What to do ->
a) In the crossbow trigger passage, what does a compound crossbow have attached to its limbs?
b) From the crossbow trigger passage, quote the words starting with "Certain embodiments of the present disclosure describe" and going on through "use in crossbows.".
c) Extend the crossbow trigger passage, picking up after its final sentence.

Source passage ->
========

Certain embodiments of the present disclosure describe a trigger assembly for a crossbow. The trigger assembly may include a trigger pull weight adjustment mechanism that allows a user to adjust the trigger pull weight of the crossbow.

Description

The present application claims priority to provisional application Ser. No. 62/151,600 filed on Apr. 23, 2015.
FIELD OF THE INVENTION
Aspects of the present invention deal with crossbows, and in particular deal with trigger assemblies for use in crossbows.
BACKGROUND OF THE INVENTION
Crossbows have been used for centuries for both hunting and recreation. They are typically characterized by horizontal limbs mounted on a stock with a bowstring that is drawn to store energy that is transferred to a bolt upon firing. The bowstring is held in a string catch that holds the bowstring until the user is ready to fire. When the user is ready to shoot the bolt, the user pulls a trigger. Upon pulling the trigger, a series of interactions occurs between components of a trigger assembly, allowing the bowstring to be released from the string catch and allowing transfer of stored energy in the bowstring to the bolt.
There are several different designs of crossbows. A recurve crossbow has a bowstring attached directly to limbs that extend from the body of the crossbow. When the bowstring is drawn, the limbs deflect and store potential energy that is transferred to the bowstring and a loaded arrow when the crossbow is fired. A compound crossbow has a set of wheels or cams attached to its limbs. A cabling system attached to the wheels or cams is used to assist in bending the limbs as the bowstring is drawn.
SUMMARY OF THE INVENTION
Certain embodiments of the present disclosure deal with a trigger assembly in a crossbow. The trigger assembly includes a trigger mechanism, a cable catch assembly, and a safety mechanism. Some embodiments include an adjustable trigger weight mechanism.
The trigger mechanism includes a trigger that is attached to a sear that contacts a bearing attached to the cable catch assembly. Cocking the crossbow causes a string nut in the cable catch assembly to rotate. When the crossbow is cocked, the string nut retains the crossbow cable and a bolt is loaded. When the user pulls the trigger, it causes the sear to rotate and lose contact with the bearing attached to the string nut. The force from the crossbow cable on the string nut causes the string nut to rotate and release the cable to fire the bolt.

========

Data section ->
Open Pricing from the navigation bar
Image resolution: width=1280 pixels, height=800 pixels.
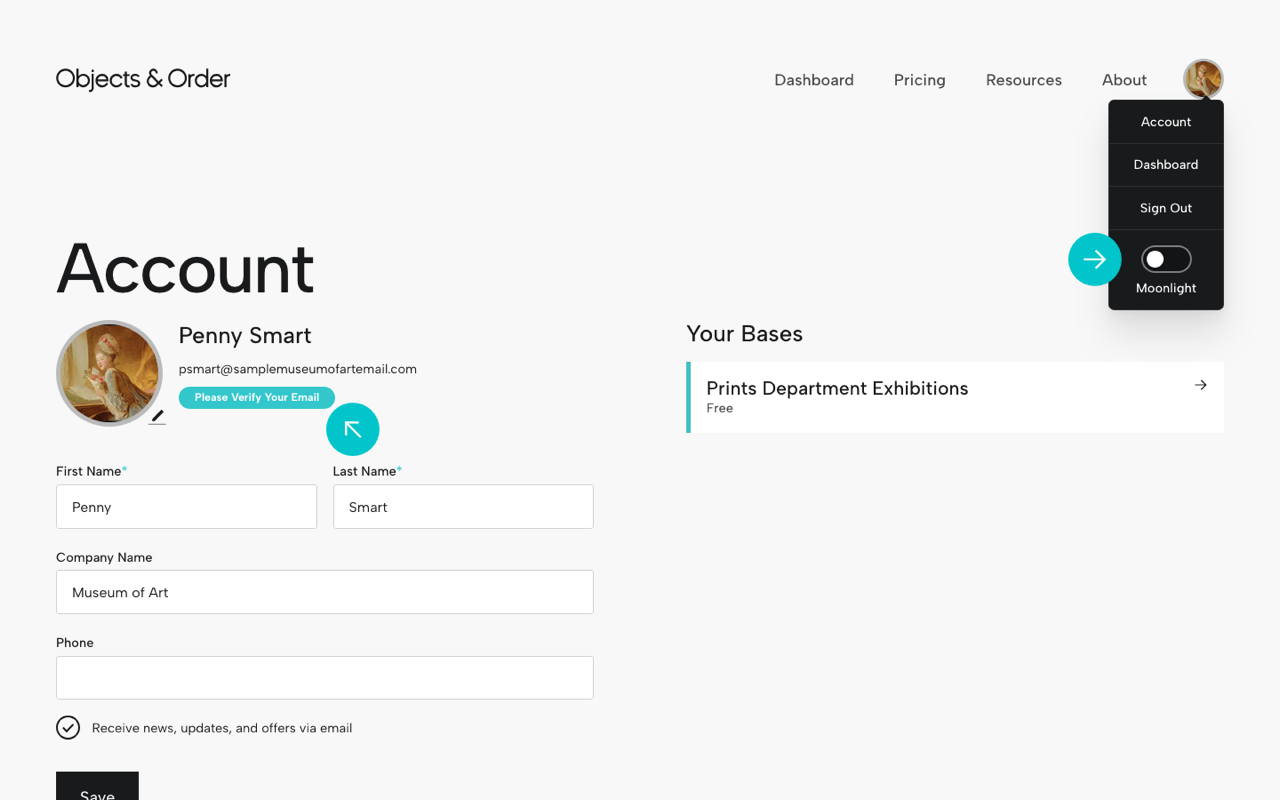[x=919, y=80]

========

Answers given ->
a) A set of wheels or cams.

b)
Certain embodiments of the present disclosure describe a trigger assembly for a crossbow. The trigger assembly may include a trigger pull weight adjustment mechanism that allows a user to adjust the trigger pull weight of the crossbow.

Description

The present application claims priority to provisional application Ser. No. 62/151,600 filed on Apr. 23, 2015.
FIELD OF THE INVENTION
Aspects of the present invention deal with crossbows, and in particular deal with trigger assemblies for use in crossbows.

c)
Certain embodiments may include a trigger pull weight adjustment mechanism that allows a user to manually adjust the trigger pull weight. A biasing member is positioned between a stop and a pusher member. The stop is adjustable. The pusher member contacts a rearward flange of the sear and biases the sear to a normal, unfired position. The user has access to adjust the position of the stop. Adjusting the position of the stop adjusts the amount of preload on the biasing member against the pusher member and thus the trigger. Increasing the preload increases the trigger pull weight, while decreasing the preload decreases the trigger pull weight.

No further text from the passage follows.